For another, Murray simply thinks some societal trends are at work.

“It just happens we’re seeing a generation of ex-players’ sons who maybe the father paid more attention to and hockey was more important,” Murray said after Saturday’s session at Wells Fargo Center. “These parents are hands-on, taking their kids to the dressing room. The NHL has changed, become more of a family atmosphere.”

Second-round pick Brendan Lemieux, for instance, spent plenty of time in NHL locker rooms in places like Denver and New Jersey. Sixth-rounder Christopher Brown is the son of longtime NHLer Doug Brown and the nephew of Greg Brown, a 1986 second-round pick of the Sabres who played 49 games for Buffalo from 1990-92 and was on two U.S. Olympic teams.

This draft was filled with connections like the sons of Michael Nylander, Sami Kapanen and Al MacInnis all getting picked as well as four former Sabres connections.

“When I started, there were no kids coming in the dressing room,” Murray said. “The players were going out for a beer or for lunch together. Now they’re going home, taking their kids to school.

“Society has changed. That’s pretty deep for me but that’s what I see. You’re seeing more and more kids, nephews’ kids that have come through the game and becoming players. The head starts they have is off the ice. Nutrition, working out. They’re more in tune to what it takes to being a pro.”

Among ex-Sabres relatives, Detroit took Portland center Dominic Turgeon (Pierre’s son) with the third pick of the third round, Chicago took Minnesota high school defenseman Luc Snuggerud (Dave’s nephew) late in round five and Montreal took Sherbrooke center Daniel Audette (Donald’s son) six picks after Snuggerud.

With the 208th pick overall, three from the end of the selections, Chicago took Penticton winger Jack Ramsey (Mike’s son).


The NHL’s salary cap numbers announced Friday were an upper limit of $69 million and a floor of $51 million; the Sabres currently stand more than $17 million shy of that floor.

Several teams were hoping for a cap in the lower 70s and now may need to dump some contracts to open room for free agency, which starts Tuesday.

“I asked a couple guys that were up at the top and it wasn’t a drastic fall for them but even a little bit for some teams is a lot,” Murray said. “I suspect that will impact us in the next couple days.

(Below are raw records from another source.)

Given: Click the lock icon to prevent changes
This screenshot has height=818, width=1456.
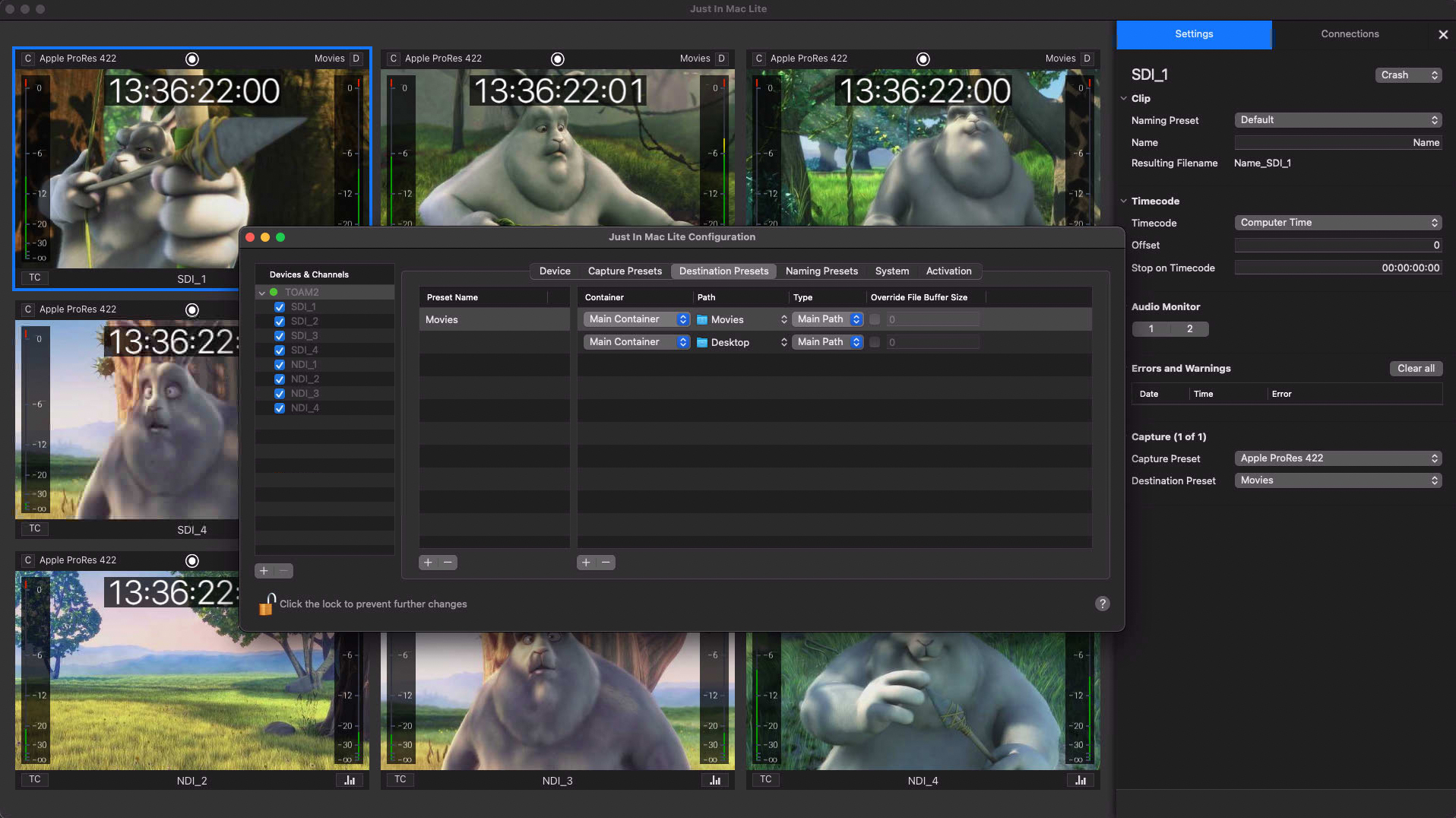Looking at the screenshot, I should (x=267, y=604).
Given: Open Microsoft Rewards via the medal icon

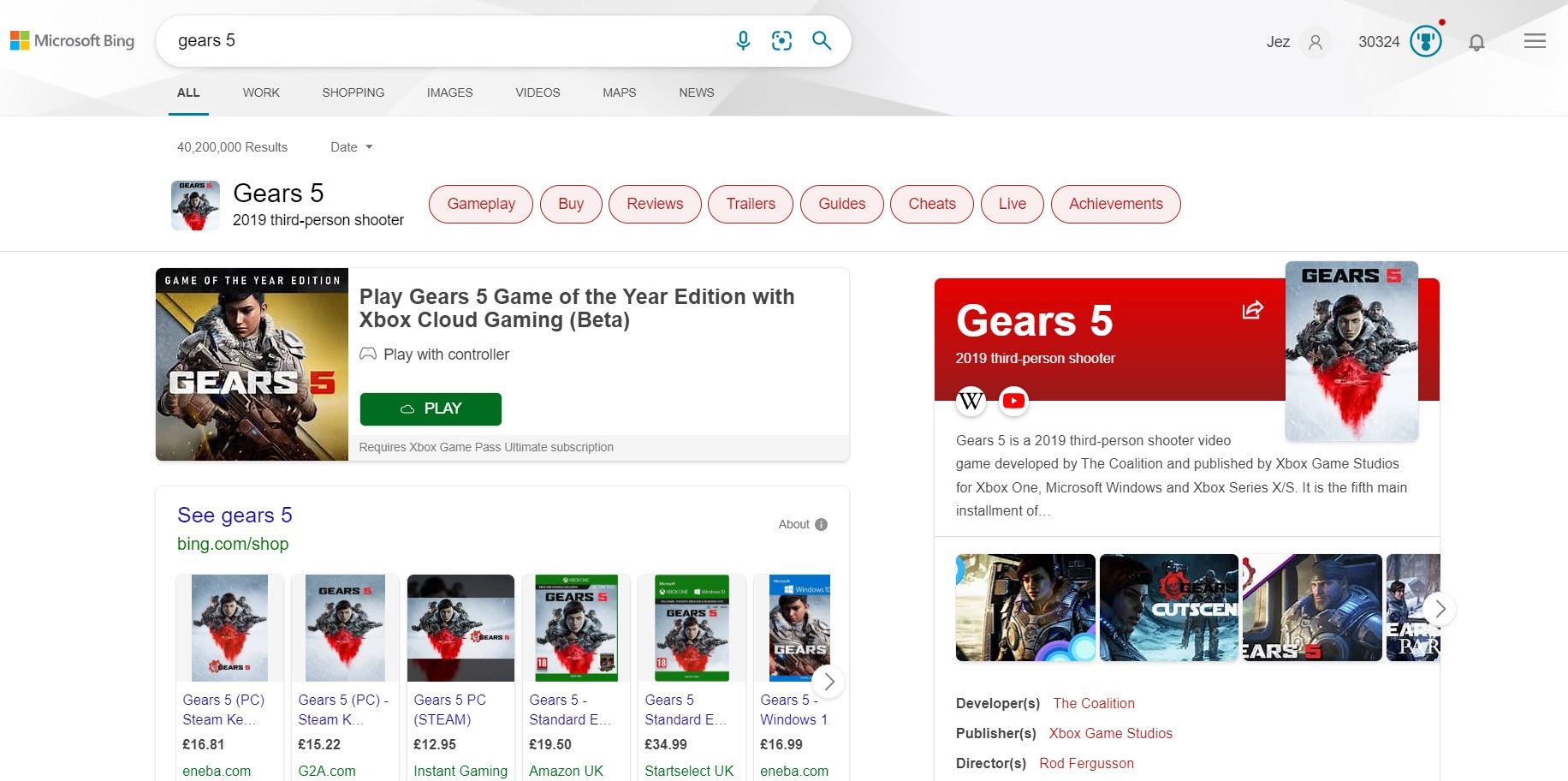Looking at the screenshot, I should 1425,40.
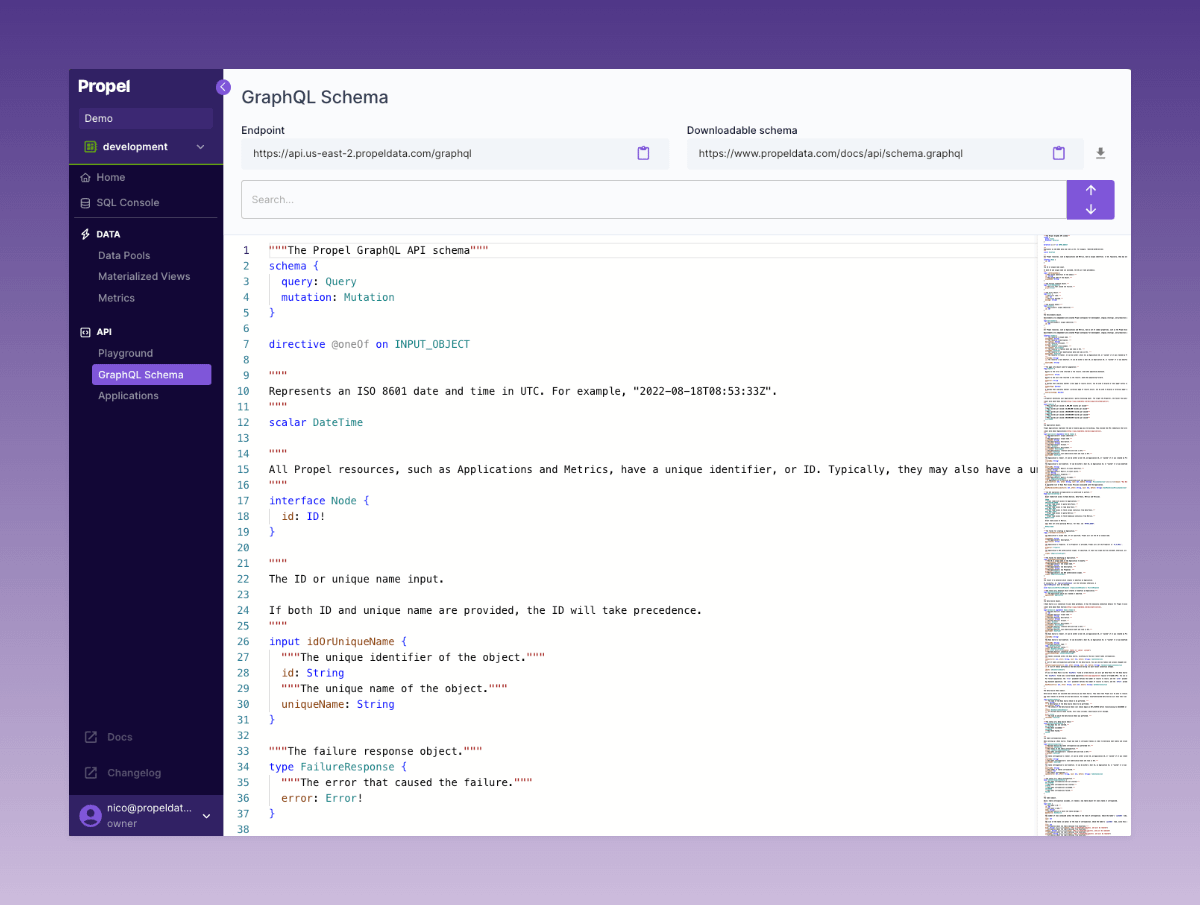The image size is (1200, 905).
Task: Download the schema.graphql file via download icon
Action: click(x=1100, y=153)
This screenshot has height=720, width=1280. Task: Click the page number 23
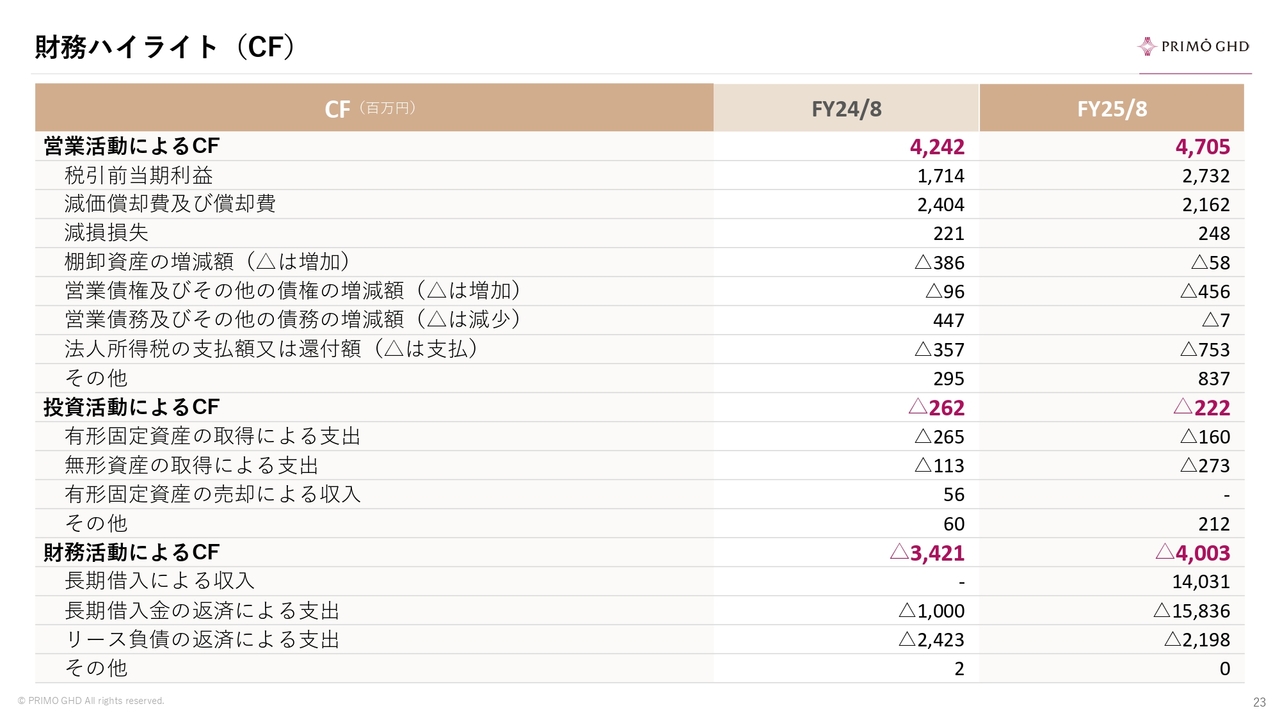pos(1259,702)
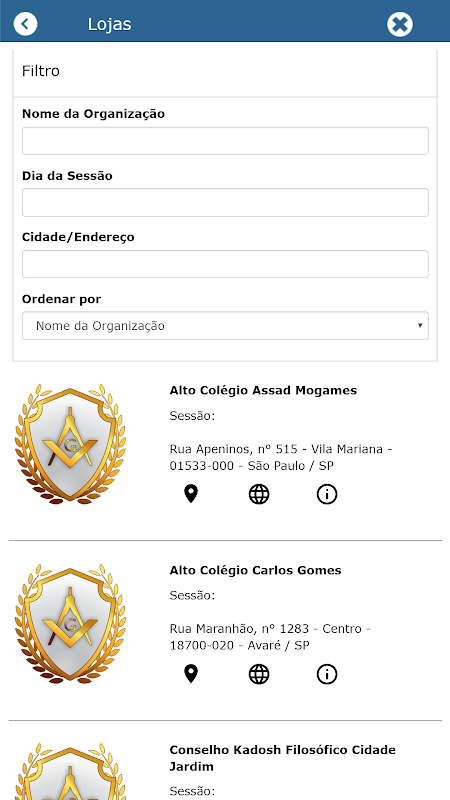Open Conselho Kadosh Filosófico Cidade Jardim entry
This screenshot has height=800, width=450.
coord(282,758)
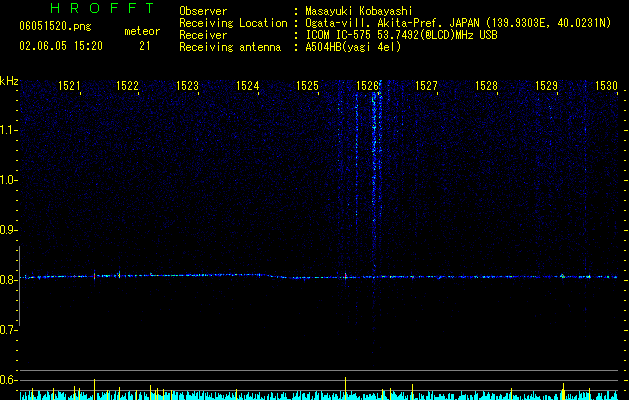The width and height of the screenshot is (629, 400).
Task: Select the 1.0 frequency axis label
Action: click(x=9, y=180)
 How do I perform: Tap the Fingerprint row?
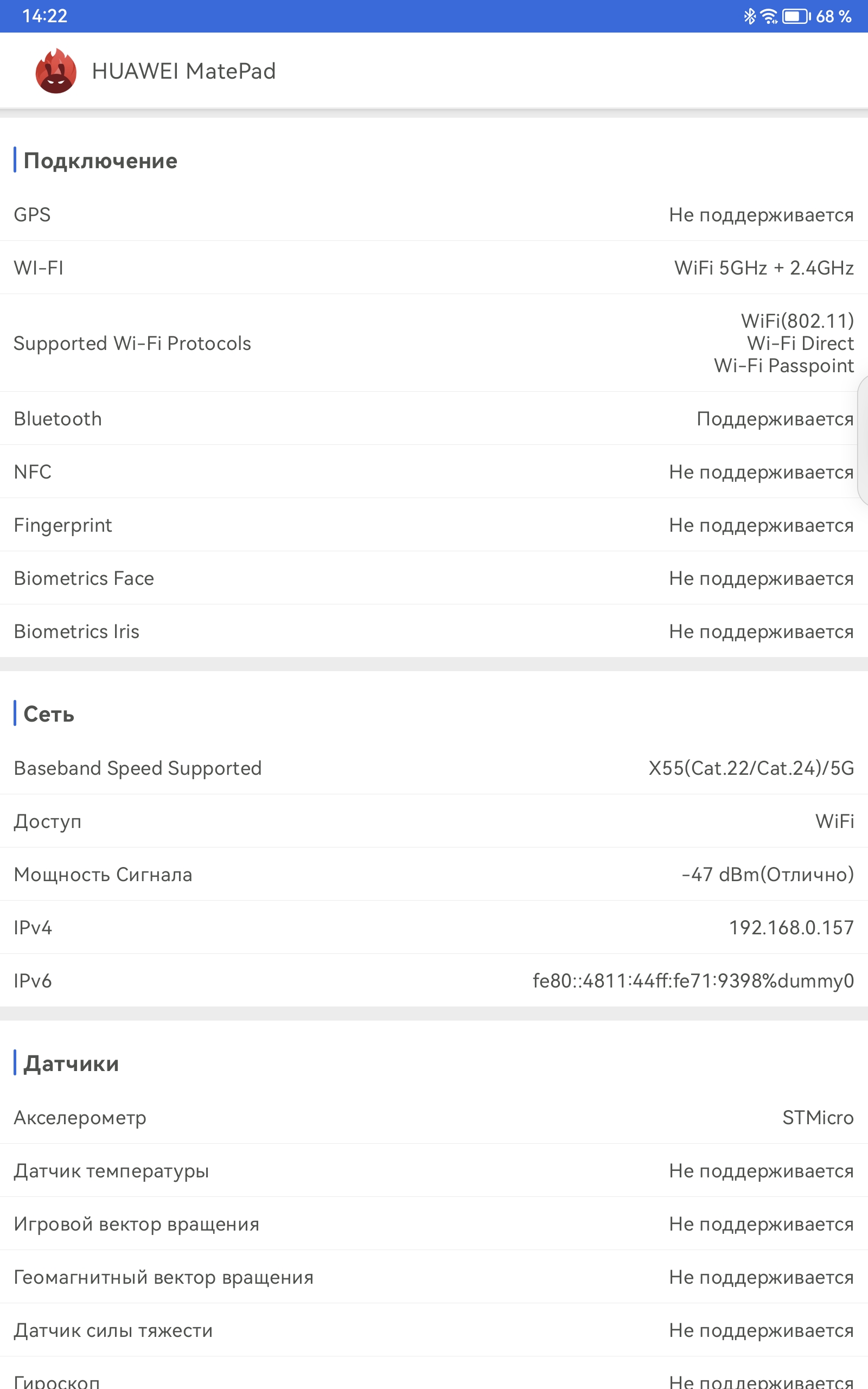(x=434, y=525)
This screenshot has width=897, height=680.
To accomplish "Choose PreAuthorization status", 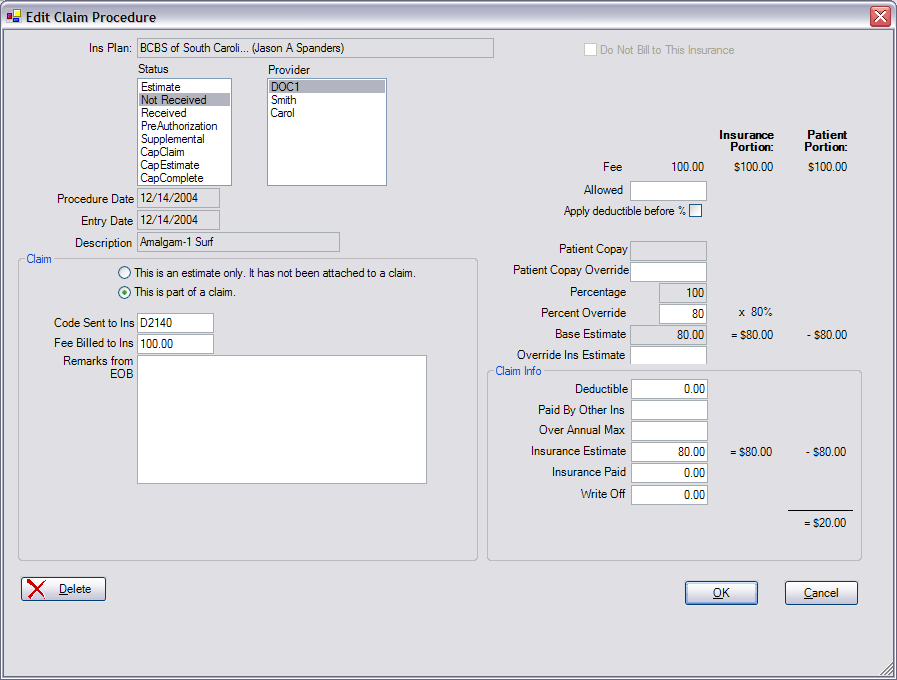I will 179,126.
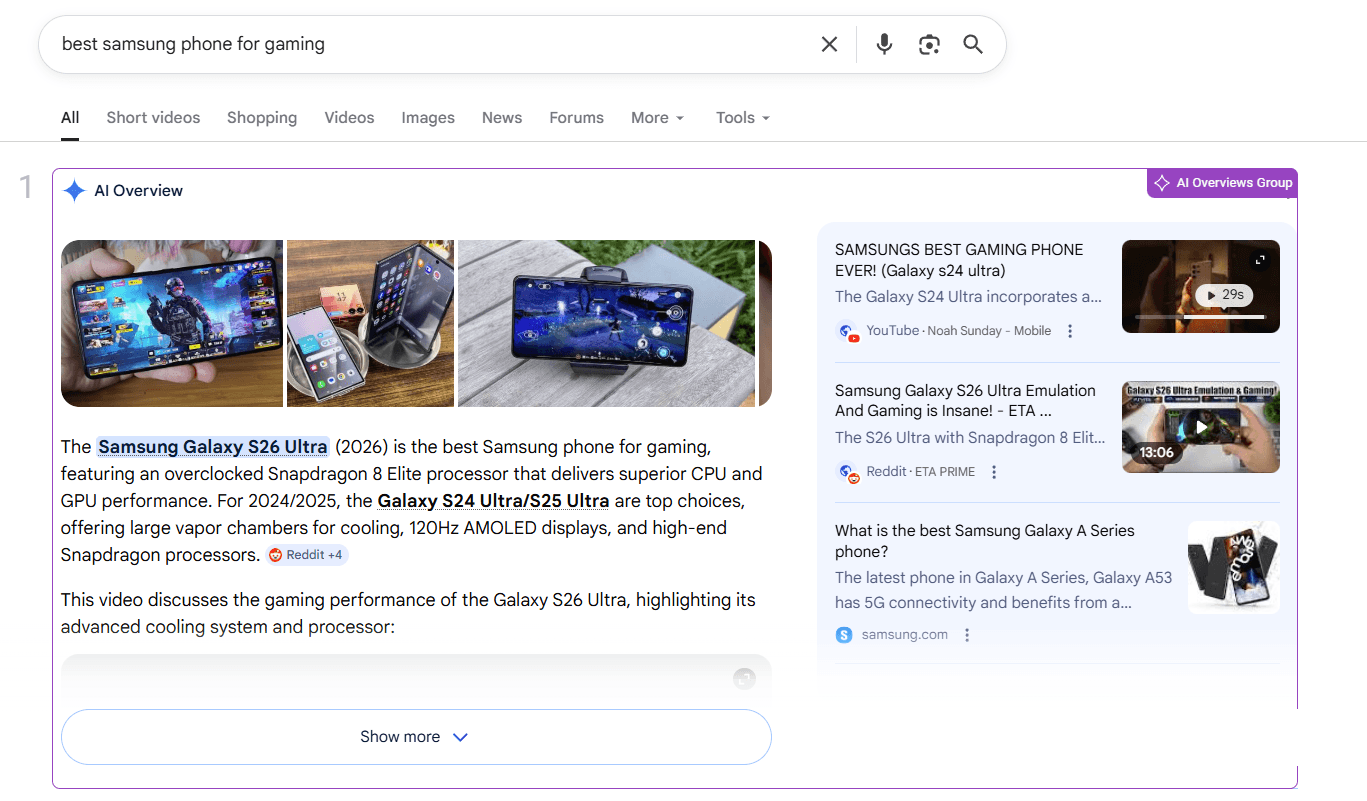This screenshot has height=801, width=1367.
Task: Play the Galaxy S26 Ultra Emulation video
Action: (x=1200, y=427)
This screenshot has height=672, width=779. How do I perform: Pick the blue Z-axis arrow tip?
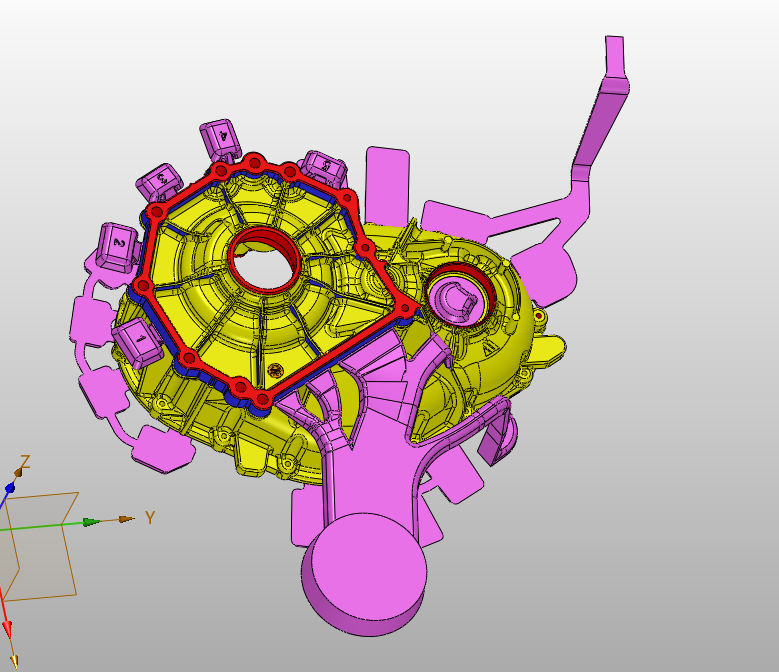[9, 488]
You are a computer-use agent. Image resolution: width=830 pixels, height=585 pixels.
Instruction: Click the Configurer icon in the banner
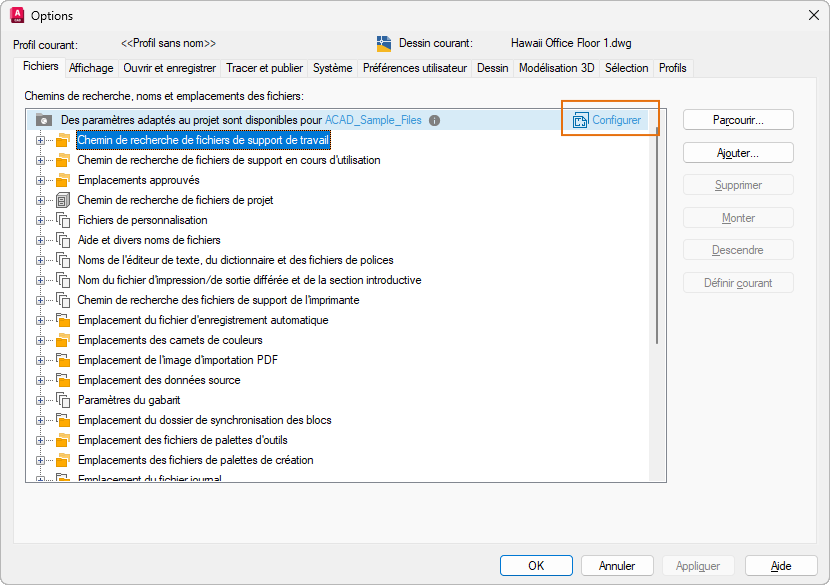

I didn’t think it will help us or hinder us here but it may put a couple more players in play and that’s always good for a team like us.”


Murray said the Sabres are still contemplating what to do with their restricted free agents, as the NHL’s Monday afternoon deadline looms to make them qualifying offers.

The list includes prominent names such as Tyler Ennis, Marcus Foligno, Cory Conacher, Chad Ruhwedel and Jamie McBain. Others who saw time in Buffalo last year include Luke Adam, Connor Knapp and injured goalie Matt Hackett.

“I talk about it every day internally,” Murray said. “I’ll just leave it that there are guys who won’t be qualified.”

The Sabres are known to be working on extensions for Ennis and Foligno, and Murray has expressed interest in retaining Ruhwedel and Conacher, the former Canisius College star. There’s a good chance that McBain, who made $1.9 million last season, won’t be back. He had six goals and 11 assists in 69 games but was a defensive liability on many nights.


Arizona general manager Don Maloney told The News that former Sabres GM Darcy Regier remains in the mix to join the Coyotes as an assistant GM.

“Is he a candidate? Absolutely,” Maloney said. “Rare is it that you have one manager, one assistant. Teams now have three and four people in a management team and that’s what we’re looking for.”

Maloney would not go into specifics on interviews with Regier or any other candidate.

“There’s a number of very good, experienced qualified people that I know and would like to bring on board,” he said. “In all candor, the new year starts July 1 in the hockey world so I’m hoping to get something settled in the very near future.”

Maloney, the longtime former New York Rangers winger, worked with Regier when both were in the front office of the New York Islanders. Maloney was the GM on Long Island from 1992-95.


Marking your calendars already for the Connor McDavid/Jack Eichel Sweepstakes? The 2015 draft will be on June 26-27 at the home of the Florida Panthers, BB&T Center in Sunrise.

The league has not yet awarded the 2016 draft.